Я стала плакать и просить: «Отпустите, хотела только дом свой увидеть, никогда не приду больше в эти места, сколько жить буду — не приду». Пустили. Уходить надо, и то ночью, чтобы не увидели. Но куда? Одна кума сказала мне, что в 60 верстах отсюда находится немецкая концессия и там можно получить работу, не имея паспорта. Паспорта ведь мне не дали. А тут вдруг встречаю дочь маминого двоюродного брата. Молодая, а такая страшная, вся черная, как земля. Увидела меня, испугалась и говорит: «Уходи отсюда. Все мы тут погибли».
Добрались мы до концессии. Уже было поздно. А где же, Господи, ночевать? Видим, стоит пустой грузовик, залезли туда. Переспали и на другой день встали в очередь просить работы.
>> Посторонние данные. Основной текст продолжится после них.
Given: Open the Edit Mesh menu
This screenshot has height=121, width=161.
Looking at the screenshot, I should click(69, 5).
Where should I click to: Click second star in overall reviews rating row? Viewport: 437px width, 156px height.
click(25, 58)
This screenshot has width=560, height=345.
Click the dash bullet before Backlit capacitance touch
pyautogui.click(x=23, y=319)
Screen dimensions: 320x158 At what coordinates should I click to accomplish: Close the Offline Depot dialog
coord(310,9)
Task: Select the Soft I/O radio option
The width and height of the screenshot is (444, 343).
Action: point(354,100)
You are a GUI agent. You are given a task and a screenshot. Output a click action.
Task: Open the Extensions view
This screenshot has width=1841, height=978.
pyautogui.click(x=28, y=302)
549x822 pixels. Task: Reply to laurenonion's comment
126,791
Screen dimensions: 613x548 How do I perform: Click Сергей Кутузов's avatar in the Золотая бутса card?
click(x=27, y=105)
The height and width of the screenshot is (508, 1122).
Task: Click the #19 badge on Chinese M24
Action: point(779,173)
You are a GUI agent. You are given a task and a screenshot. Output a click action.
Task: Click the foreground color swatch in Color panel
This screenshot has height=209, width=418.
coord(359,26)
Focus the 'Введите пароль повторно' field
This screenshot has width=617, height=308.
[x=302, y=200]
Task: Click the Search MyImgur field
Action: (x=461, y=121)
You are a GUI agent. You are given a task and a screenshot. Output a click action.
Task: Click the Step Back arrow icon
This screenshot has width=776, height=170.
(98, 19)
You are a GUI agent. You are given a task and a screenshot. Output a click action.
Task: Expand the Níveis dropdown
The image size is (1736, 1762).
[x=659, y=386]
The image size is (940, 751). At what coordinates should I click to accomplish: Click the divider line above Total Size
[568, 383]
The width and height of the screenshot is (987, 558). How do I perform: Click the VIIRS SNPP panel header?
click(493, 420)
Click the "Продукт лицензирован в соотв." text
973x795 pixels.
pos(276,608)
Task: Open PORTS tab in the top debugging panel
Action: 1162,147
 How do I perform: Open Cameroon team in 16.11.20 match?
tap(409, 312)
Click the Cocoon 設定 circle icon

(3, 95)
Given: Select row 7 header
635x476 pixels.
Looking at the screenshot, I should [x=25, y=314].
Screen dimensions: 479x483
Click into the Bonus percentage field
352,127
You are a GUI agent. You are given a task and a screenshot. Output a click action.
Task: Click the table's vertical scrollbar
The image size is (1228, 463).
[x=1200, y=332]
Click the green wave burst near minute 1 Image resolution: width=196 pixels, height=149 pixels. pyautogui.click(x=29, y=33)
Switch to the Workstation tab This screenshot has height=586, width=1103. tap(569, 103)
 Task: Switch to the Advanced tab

Но кто же даст мне работу? Вид-то у меня какой? Вся распухшая от голода, ноги как колоды, живот огромный. «Помирать тебе, девка, надо, а не работать».
— А что же мне делать, Господи?
На земле, смотрю, яблоки. Рабочие проходят, яблоки покупают. Спросила одну старушку: «Бабушка, а где Казанский базар? А до утра можно мне у тебя пересидеть?». Она пустила и хлеба дала. Спасибо, а то есть нечего, обуться не во что.
«Бабушка, — говорю, — пойду на базар, продам юбку и куплю яблоки». Яблоки продала, от кого получила деньги, от кого паек, талон на обед. Пошла в столовую, там поела.
А затем когда в грузовике, когда у бабушки переночую, в конце концов взяли на работу.
Да недолго продолжалась моя работа. В конце 34 года Советы забрали концессию и сказали, что надо получать паспорта по месту рождения. Делать нечего, отправилась в свою станицу, очередь стоит огромная, тысячи людей, а выдают в сельсовете только по ночам. Так я ходила две недели, пока до меня не дошла очередь. А секретарь — зверь, не человек. Смотрит на бумаги, на мое метрическое свидетельство и молчит. А там написано, что венчалась в Тихоновской церкви (не советской). И я молчу. Помолчал он, помолчал, да так паспорта и не выдал.
Нас тогда 7–8 человек не получили паспорта, и мы вернулись в город. Что нам делать. На станции лежим, завернулись в одеяло, которое думали продать. Да вышло не так. Ночью бандиты одеяло украли, хорошо, что не убили. А милиции нигде нет, помощи ждать неоткуда.
Завербовались в свиносовхоз на работу. Денег не давали, одну сырую кукурузу, наварят да дают.
А в 35 году вернулся муж из лагеря. Стал искать родных, да нигде никого. Отправились на Кавказ, на рыбзавод месить глину, и денег там тоже не платили.